The money is certainly not going into payroll, the Bucs are once again near the bottom of the list when it comes to payroll, only spending about $38 million. They aren't supposed to use revenue sharing money to pay down debt on the ballpark. I have no proof, but I think that the Nuttings and McClatchy are lining their pockets in some way. It's not hard to move money around and "re-purpose" it. And considering that until now, Pirate fans have largely let the owners do what they want with little more than grousing on the Internet The owners of this team are not giving a good faith effort to put a competitive baseball team on the field in Pittsburgh, and finally some of the fans have gotten tired of the whitewashing and are demanding accountability. The taxpayers of the City, and County had two ballparks shoved down their throats by the owners of the Pirates and Steelers in conjunction with their favorite Sugar Daddy "Fast Eddie" Rendell. To their credit, the Steelers have proven that they are deserving of their new digs, but the Pirates have yet to do the same. Bob Nutting says that it is inappropriate to question his family's commitment to winning. Well Bob, I'd agree with you if there was any evidence of such a commitment. You and McClatchy have kept on a general manager that has many more failures than successes to his name in terms of bringing in talent. In any other market, David Littlefield would have been canned after three years of failure. It's too early to pass judgement on Jim Tracy, but I think we can say that it wasn't Legendary Lloyd McClendon's fault that the Pirates stunk during his tenure. I won't rip the players because they are what they are and it's the responsibility of the managers and coaches in the farm system to make sure that their players have a knowledge of the fundamentals and know which players are good enough to move up and which should stay down. The rot starts at the head, and it is there where the Pirates must excise the cancer.

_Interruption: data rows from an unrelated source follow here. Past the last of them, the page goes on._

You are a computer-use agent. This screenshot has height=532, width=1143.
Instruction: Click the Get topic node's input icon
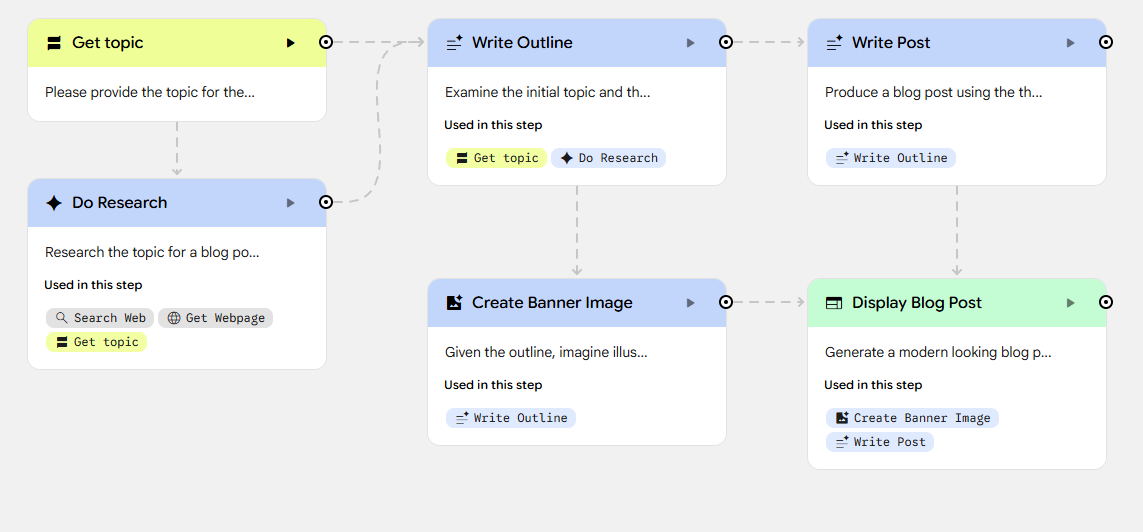tap(54, 43)
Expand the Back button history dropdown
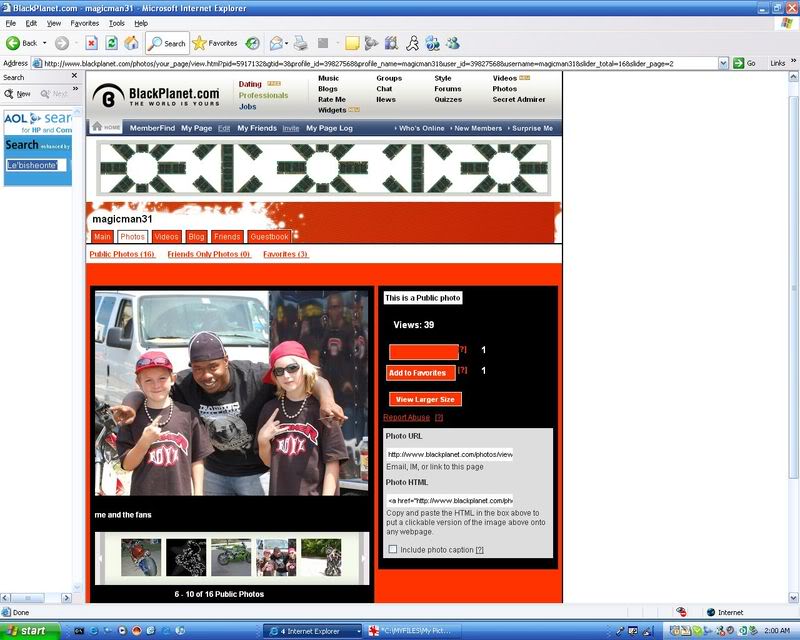800x640 pixels. [x=45, y=42]

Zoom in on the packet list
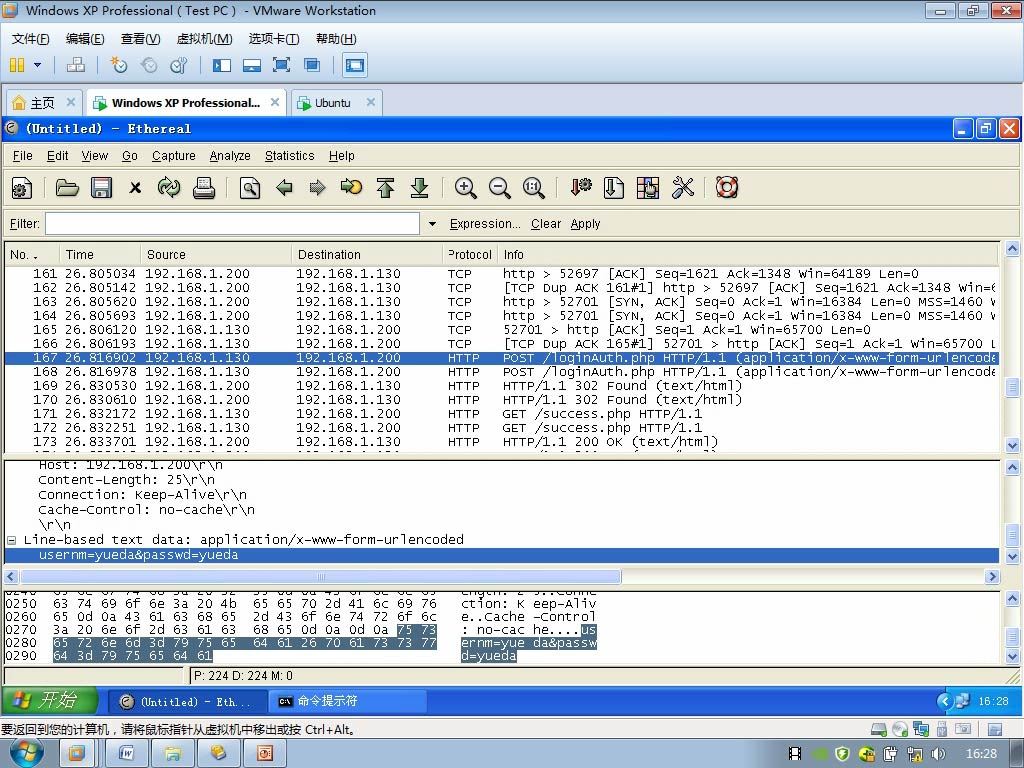pyautogui.click(x=465, y=188)
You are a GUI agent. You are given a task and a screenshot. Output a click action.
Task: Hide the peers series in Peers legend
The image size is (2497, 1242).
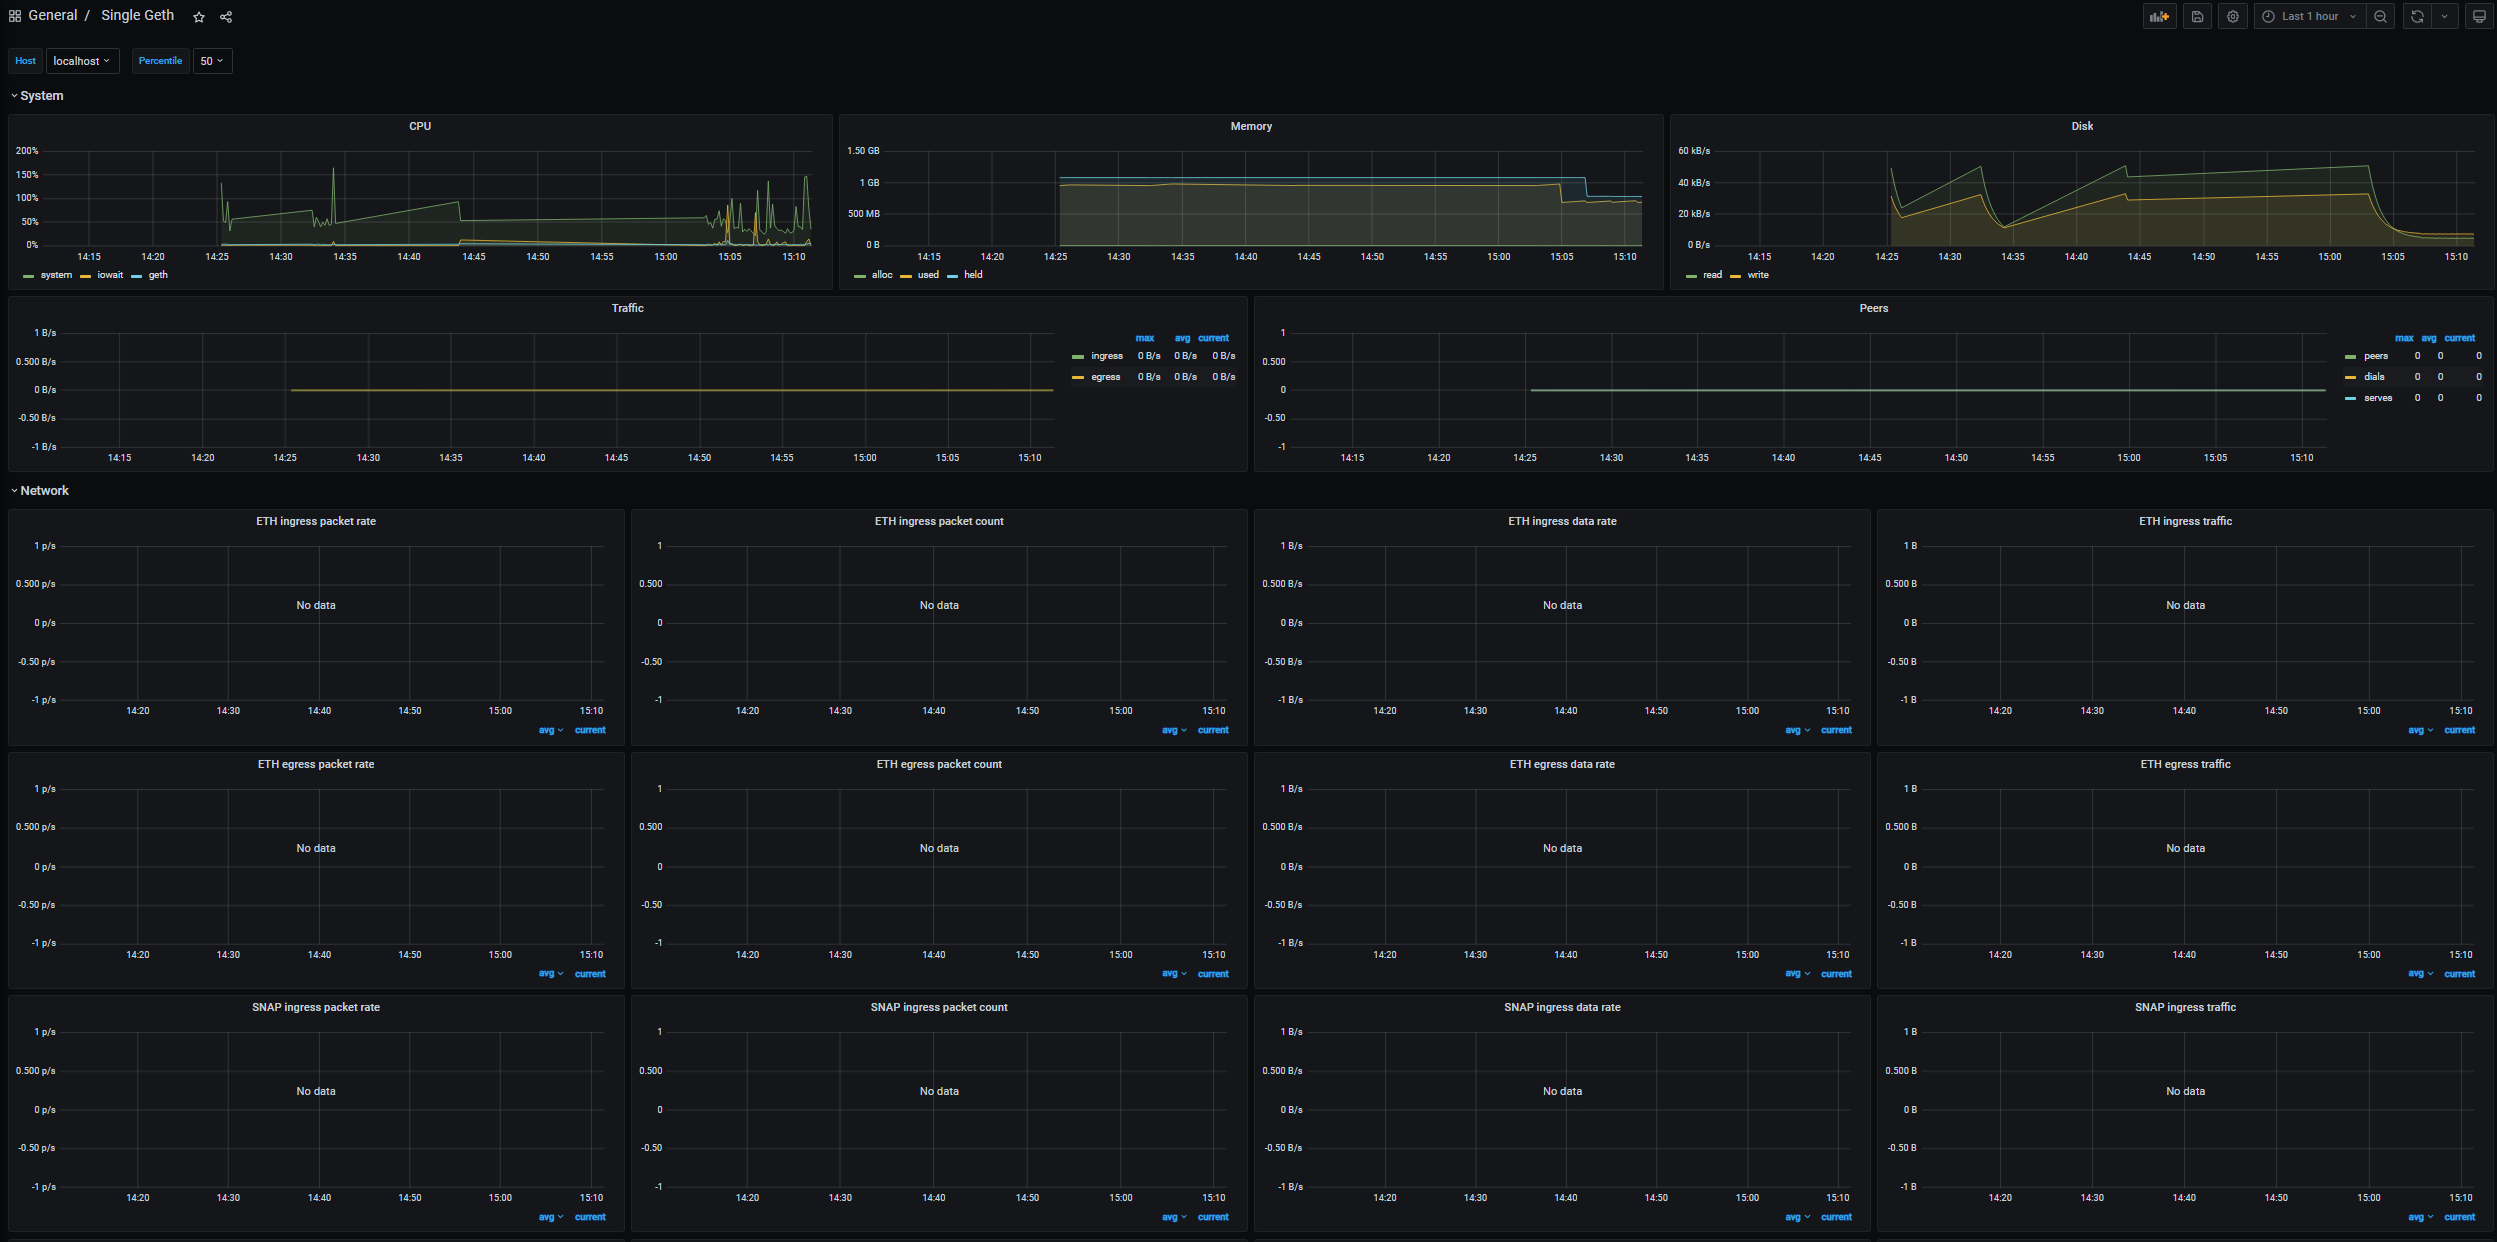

Bob Nutting and Kevin McClatchy won't see this blog posting. Hell, no one even knows this thing exists because I don't promote it. So I don't expect either man to read what I say and act on it. But they cannot be so blind and deaf that cannot see and hear the discontent that is rising from some Pirate fans. There are always those who will be seduced by the Bobbleheads and Fireworks, but there is a growing segment of Pirate fans who are tired of the spin and hype and want to see change, and the best way to get people like McClatchy and Nutting to "get it" is to hit them where it hurts the most...the wallet. No use buying and ticket and leaving after three innings. The owners have your money. Better to not show up at all. Boycott all Pirate games, boycott their sponsors, don't watch or listen to their media outlets. 30,000 empty seats on a Bobblehead or Fireworks night will speak much louder than some dweeb bitching on an Internet blog.